Tshukudu testified that she did not inform her superiors of the act, hoping the plan would be exposed. 

According to the charge sheet, two transfers of R928 068.21 and R19 500 were made on 20 April into Tshukudu and Haigh’s accounts, respectively, three days after the closure of Mostert’s account. 

Three more transactions were made into Haigh’s account on 21 and 22 April, seemingly contradicting Tshukudu’s version that the full R15.2 million was transferred on the same day. 

It took Mostert realising that her card was not working for FNB investigators — and later the police — to notice the alleged theft. 

This was after the 92-year-old woman went to a branch in Stellenbosch to flag possible fraud on her account. Tshukudu’s employee number, which has a unique code linked to the banking system, came out as having dealt with Mostert’s account without her permission. 

Tshukudu told Chauke that she did not deny the charges against her, but refuted that she intended to commit the crimes. 

Chauke asked: “You knew at the time when you acted … that whatever you were doing was illegal, right?” to which the accused answered: “Yes.” 

Asked why she did not alert her supervisor, she said: “I couldn’t alert them because I was new at the branch and I didn’t know who these people [kidnappers] were working with.”

The trial continues in court. 

It comes in the wake of the Mail & Guardian’s 28 July report that the country’s financial sector is battling to stay on top of increasingly sophisticated methods of cybercrime, targeting pensioners in the main. 

FNB’s corporate affairs executive Jacqui O’Sullivan said the bank took fraud schemes targeting older people seriously.

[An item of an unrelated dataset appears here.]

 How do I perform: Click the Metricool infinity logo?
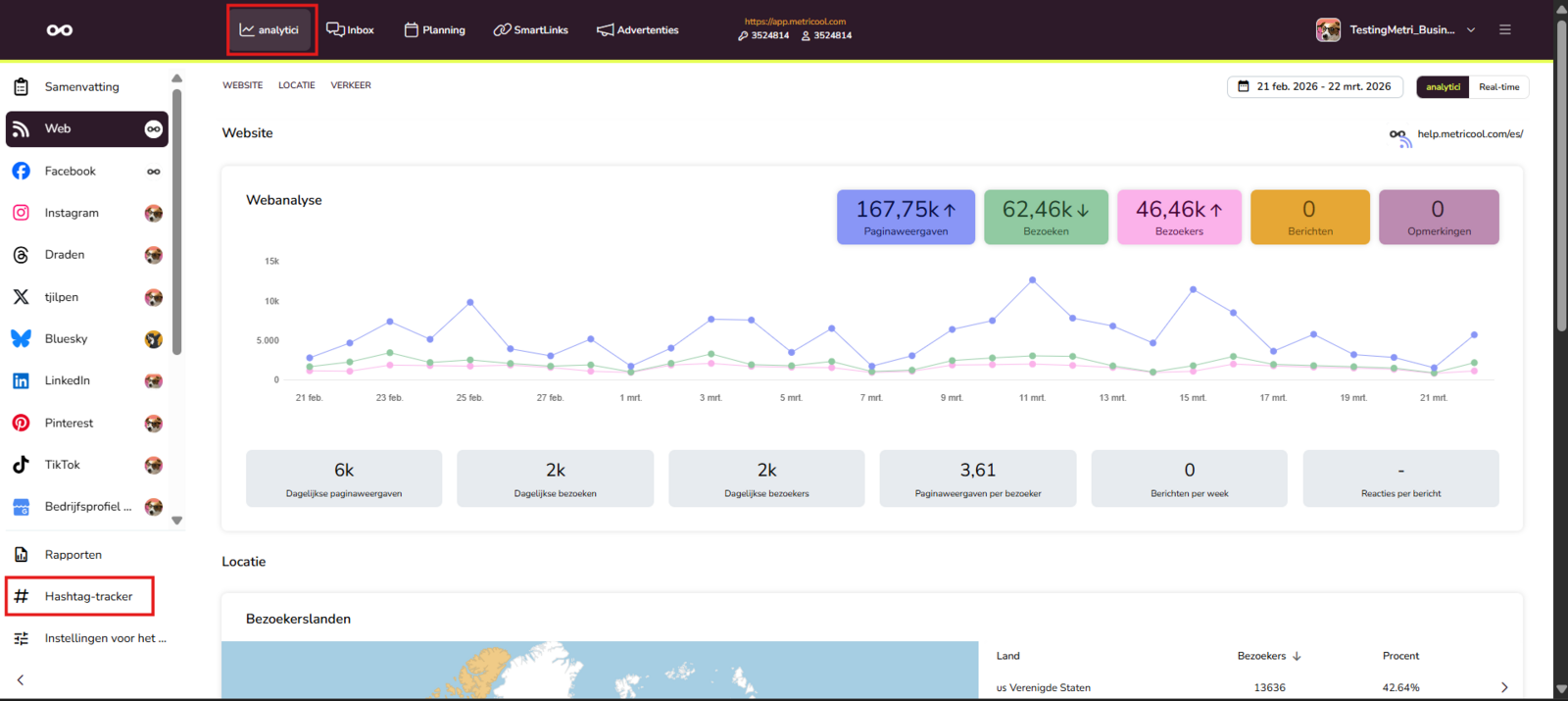[x=60, y=30]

“While noting that senior citizens are more vulnerable to becoming victims [of] fraud crime, the bank has a layered approach to protecting clients from fraud incidents through both preventative and detective controls,” O’Sullivan said, adding that FNB worked closely with law enforcement agencies and updated its systems in line with new trends. 

“Should preventative measures fail, the detective controls then pick up the fraud and allow for a faster recovery.”

She did not respond to questions about whether the bank was confident that none of its other clients had been defrauded without their knowledge. 

“In an unforeseen scenario where our customer has been defrauded from their bank account and especially when an employee may have bypassed the system and colluded in the crime, FNB will take full responsibility and, after investigations have been concluded, we will reimburse the client,” O’Sullivan said, adding that “appropriate action” would  be taken against the staff member.